Xu Botian, Chai Yaqiong, Galarza Cristina M, Vu Chau Q, Tamrazi Benita, Gaonkar Bilwaj, Macyszyn Luke, Coates Thomas D, Lepore Natasha, Wood John C
CIBORG laboratory, Department of Radiology, Children's Hospital Los Angeles (CHLA).
Department of Electrical Engineering, USC.
Proc IEEE Int Symp Biomed Imaging. 2018 Apr;2018:889-892. doi: 10.1109/ISBI.2018.8363714. Epub 2018 May 24.

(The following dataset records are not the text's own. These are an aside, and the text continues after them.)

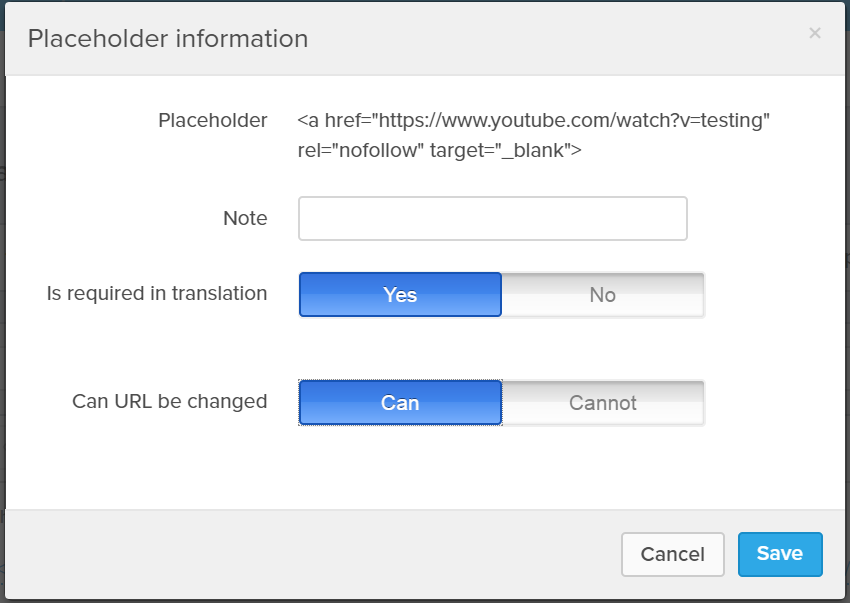The width and height of the screenshot is (850, 603).
Task: Click the v=testing part of the URL
Action: click(721, 120)
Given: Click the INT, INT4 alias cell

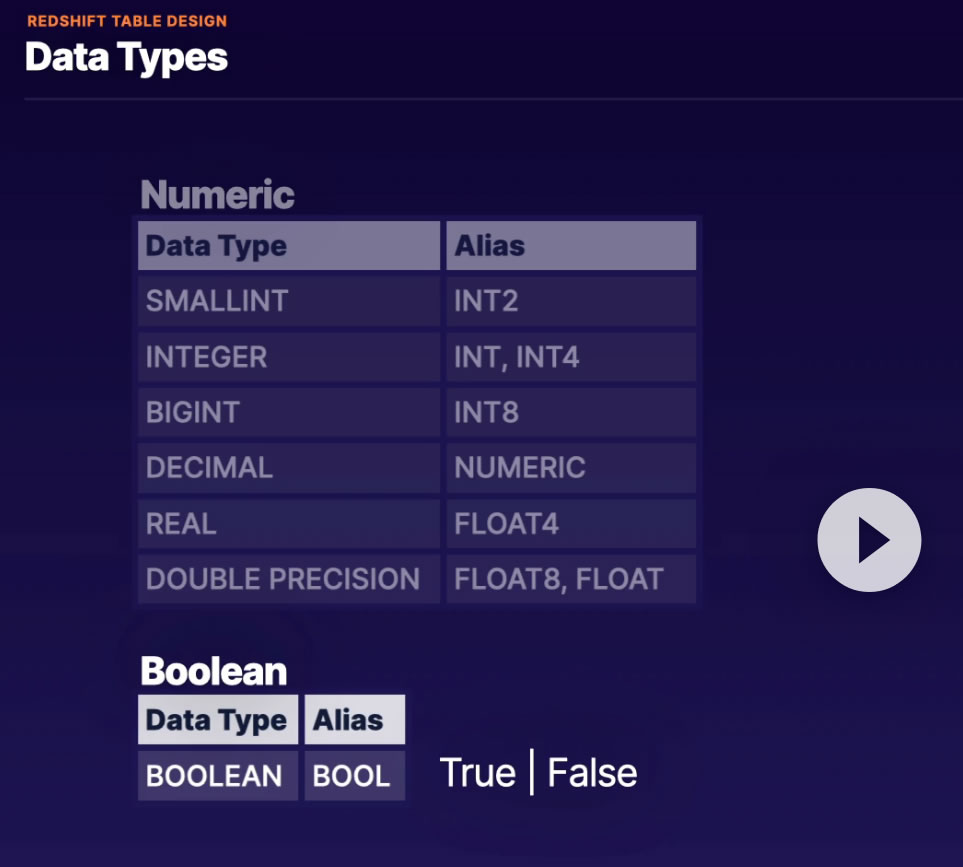Looking at the screenshot, I should click(570, 357).
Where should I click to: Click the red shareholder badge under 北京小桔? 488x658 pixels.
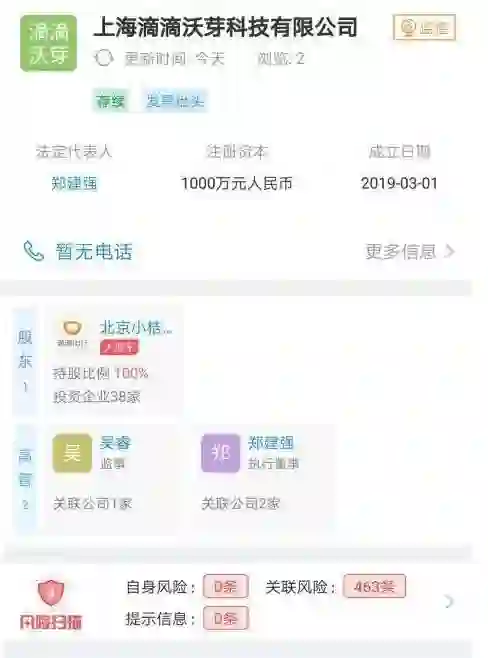[119, 347]
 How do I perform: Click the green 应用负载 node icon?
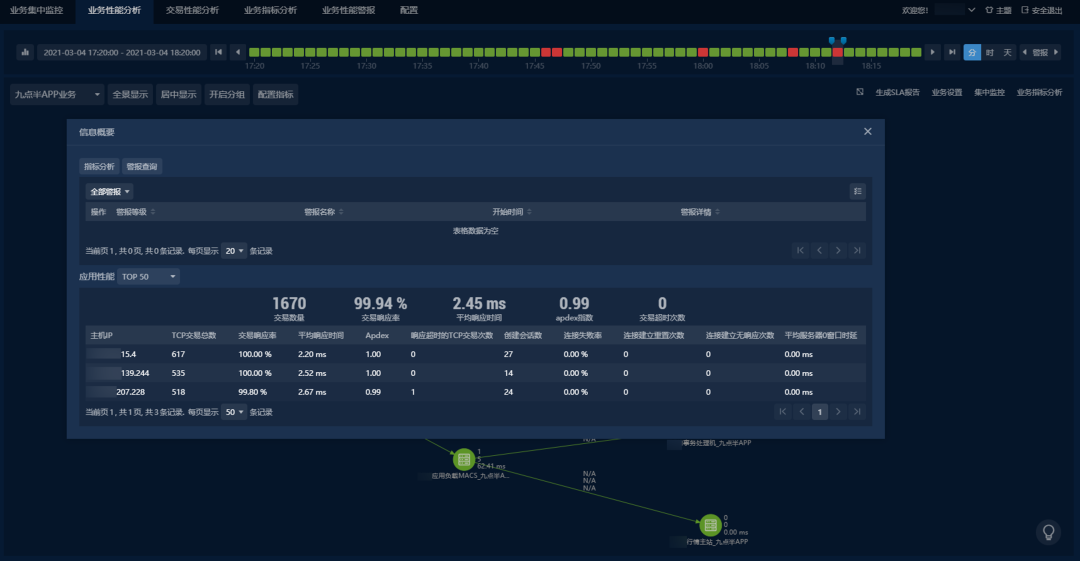463,459
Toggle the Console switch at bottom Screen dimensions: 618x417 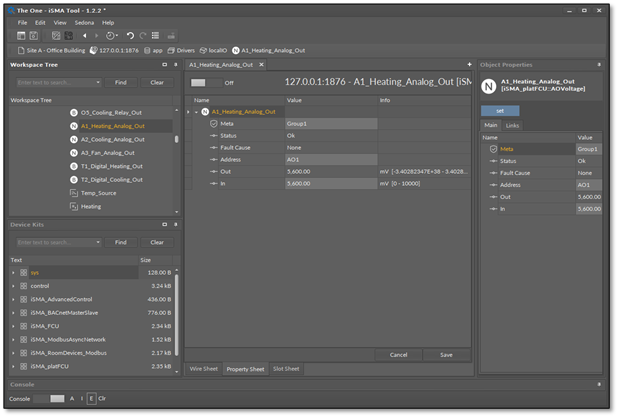tap(49, 398)
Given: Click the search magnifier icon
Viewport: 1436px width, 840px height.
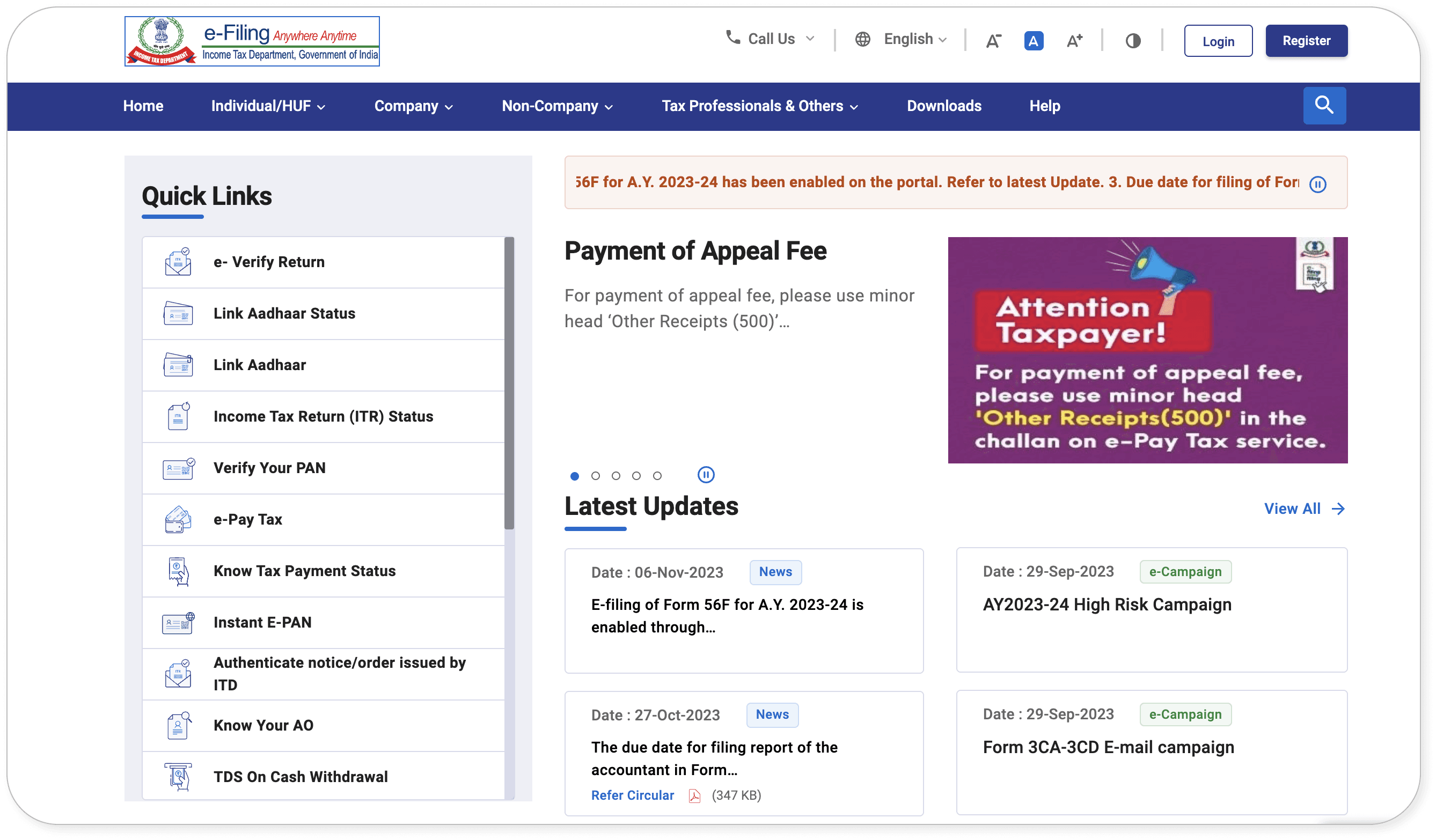Looking at the screenshot, I should click(1324, 105).
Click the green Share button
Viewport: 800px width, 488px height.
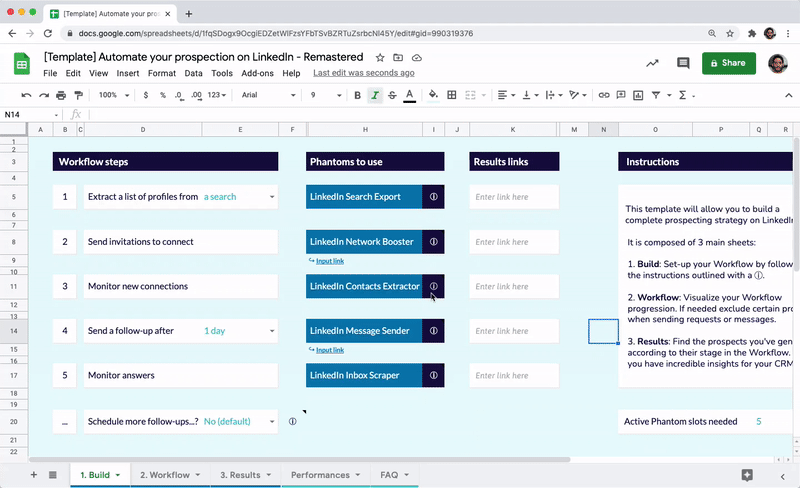[728, 63]
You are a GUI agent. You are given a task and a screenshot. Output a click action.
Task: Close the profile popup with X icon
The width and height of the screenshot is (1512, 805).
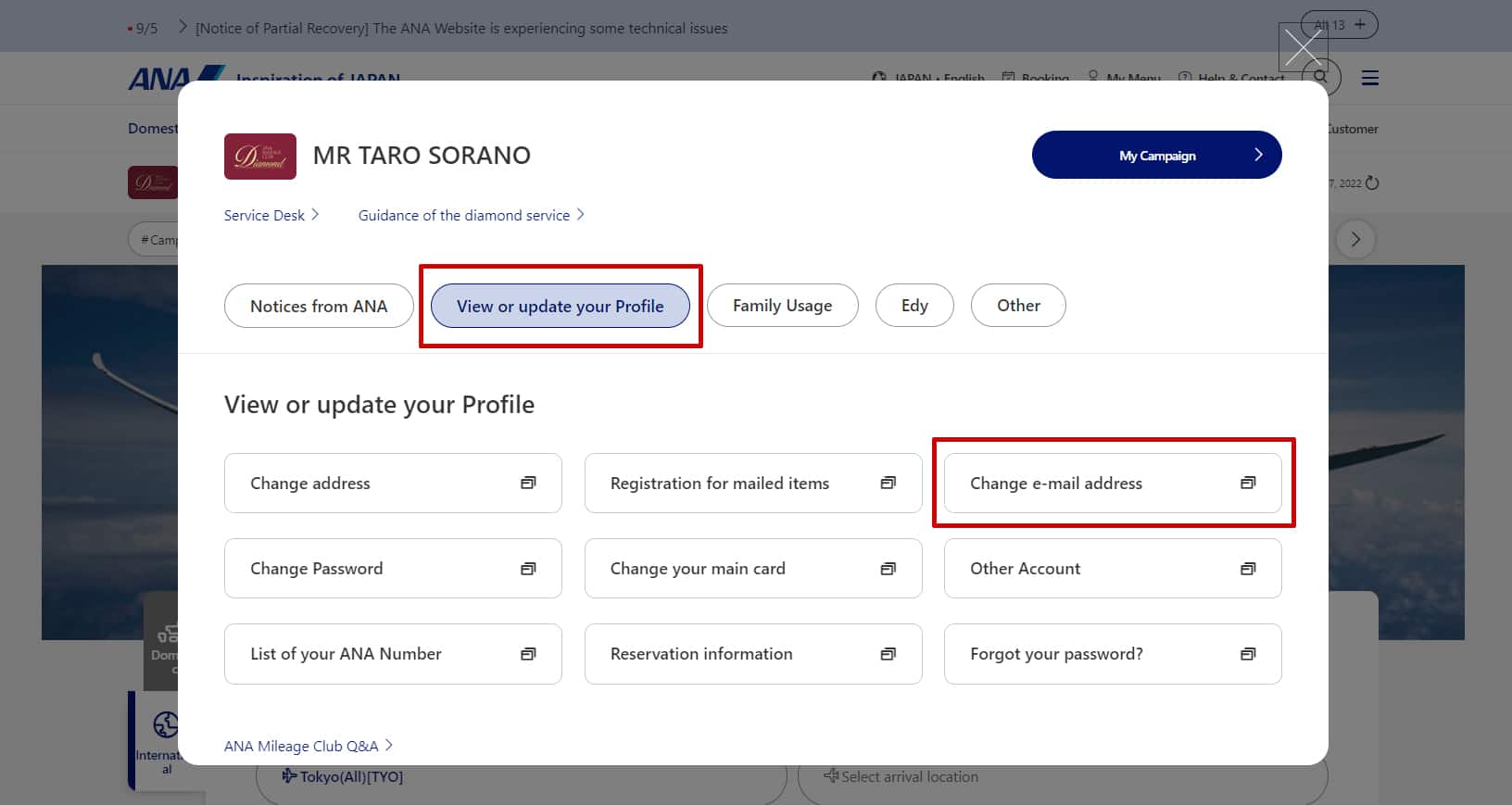click(x=1303, y=48)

White matter (WM) lesion identification and segmentation has proved of clinical importance for diagnosis, treatment and neurological outcomes. Convolutional neural networks (CNN) have demonstrated their success for large lesion load segmentation, but are not sensitive to small deep WM and sub-cortical lesion segmentation. We propose to use multi-scale and supervised fully convolutional networks (FCN) to segment small WM lesions in 22 anemic patients. The multiple scales enable us to identify the small lesions while reducing many false alarms, and the multi-supervised scheme allows a better management of the unbalanced data. Compared to a single FCN (Dice score ~0.31), the performance on the testing dataset of our proposed networks achieved a Dice score of 0.78.
白质(WM)病变的识别和分割已被证明在诊断、治疗及神经学预后方面具有临床重要性。卷积神经网络(CNN)已在大负荷病变分割中取得成功,但对深部小WM病变和皮质下病变分割不敏感。我们提议使用多尺度和有监督的全卷积网络(FCN)对22例贫血患者的小WM病变进行分割。多尺度使我们能够识别小病变,同时减少许多误报,多监督方案则能更好地处理不平衡数据。与单个FCN(骰子系数约为0.31)相比,我们提出的网络在测试数据集上的性能达到了0.78的骰子系数。